*** Opening of GIVEN RECORDS ***

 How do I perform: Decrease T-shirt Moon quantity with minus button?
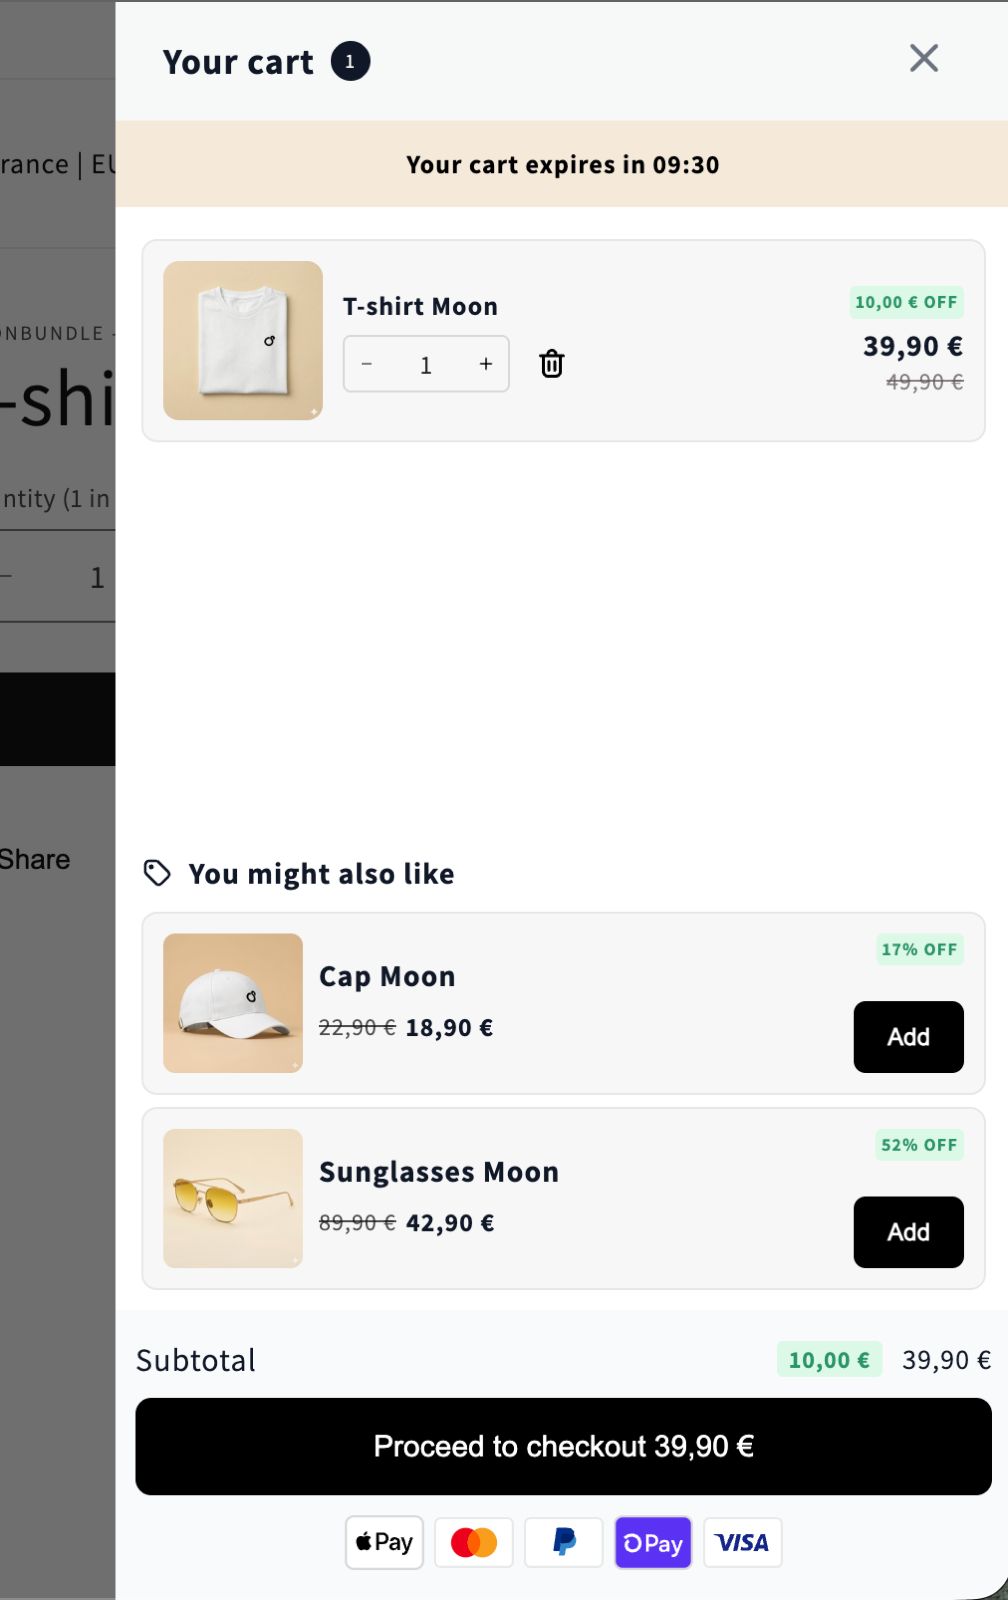point(367,364)
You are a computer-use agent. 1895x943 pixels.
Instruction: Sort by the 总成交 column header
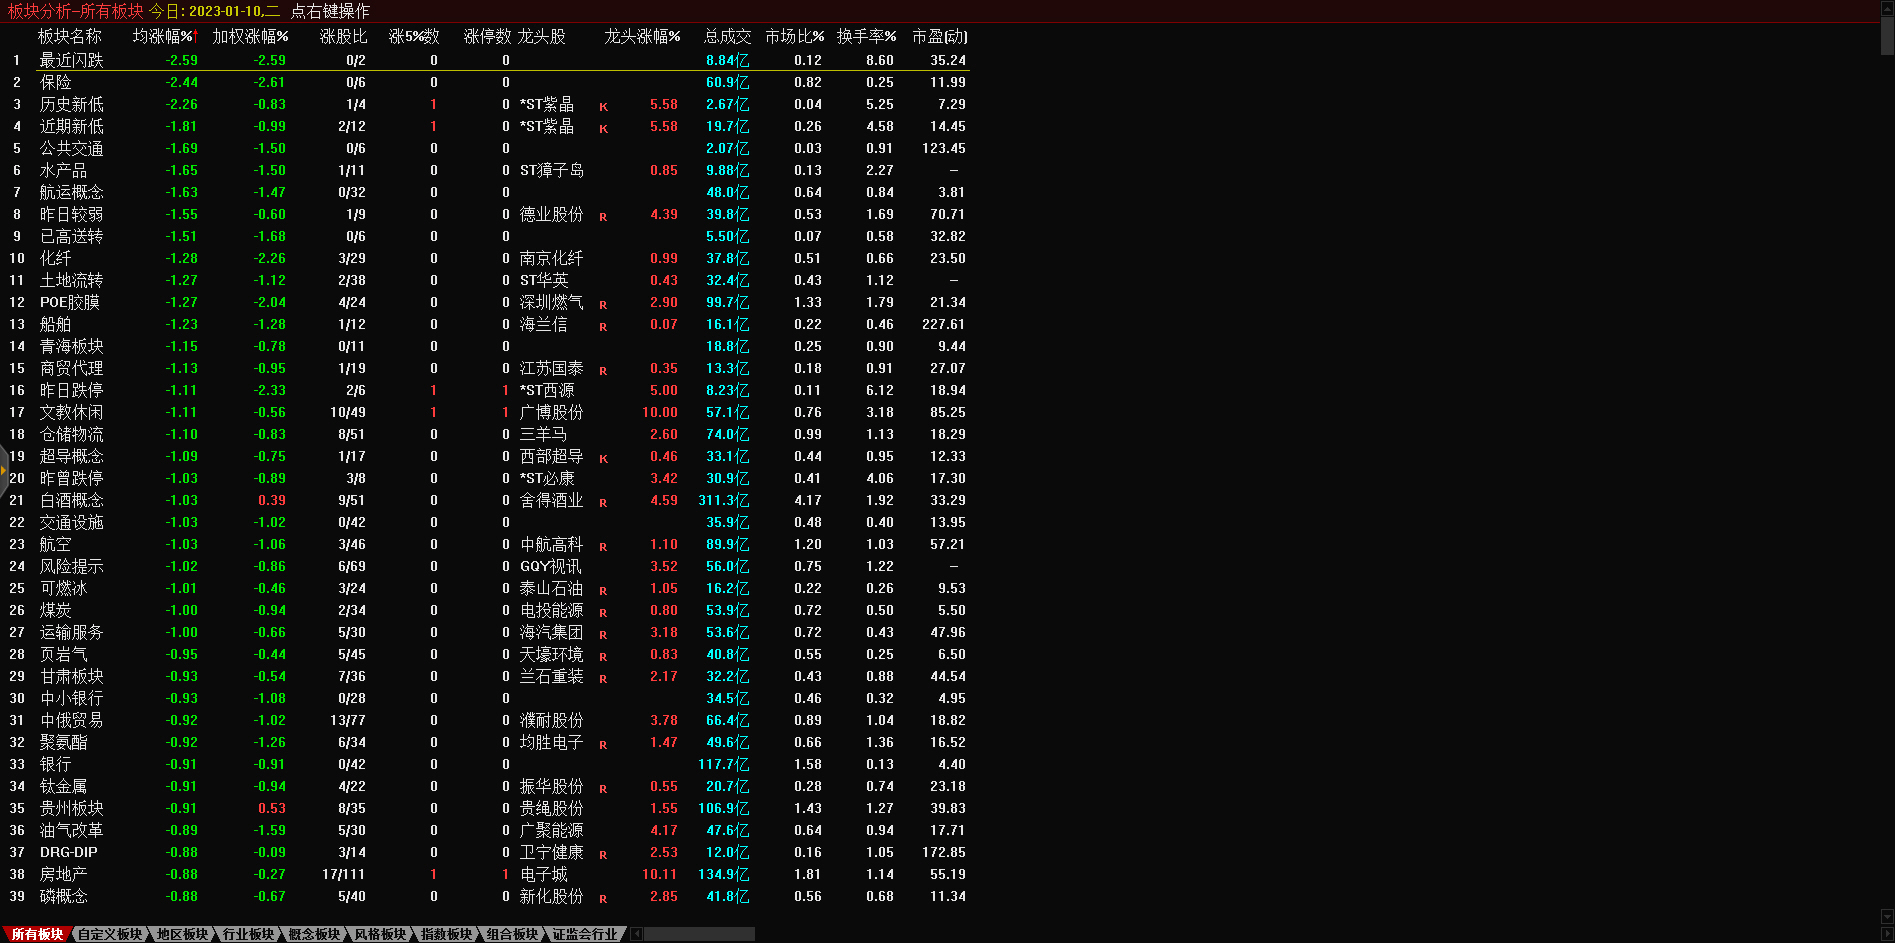click(727, 36)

*** Close of GIVEN RECORDS ***

§ WHAT YOU WILL DO: From the first record above to the last, output each one exactly and omit the pictures.

§ ANSWER BOX:
 How do I perform: Decrease T-shirt Moon quantity with minus button?
point(367,364)
You are a computer-use agent. 1895x943 pixels.
Instruction: Sort by the 总成交 column header
click(727, 36)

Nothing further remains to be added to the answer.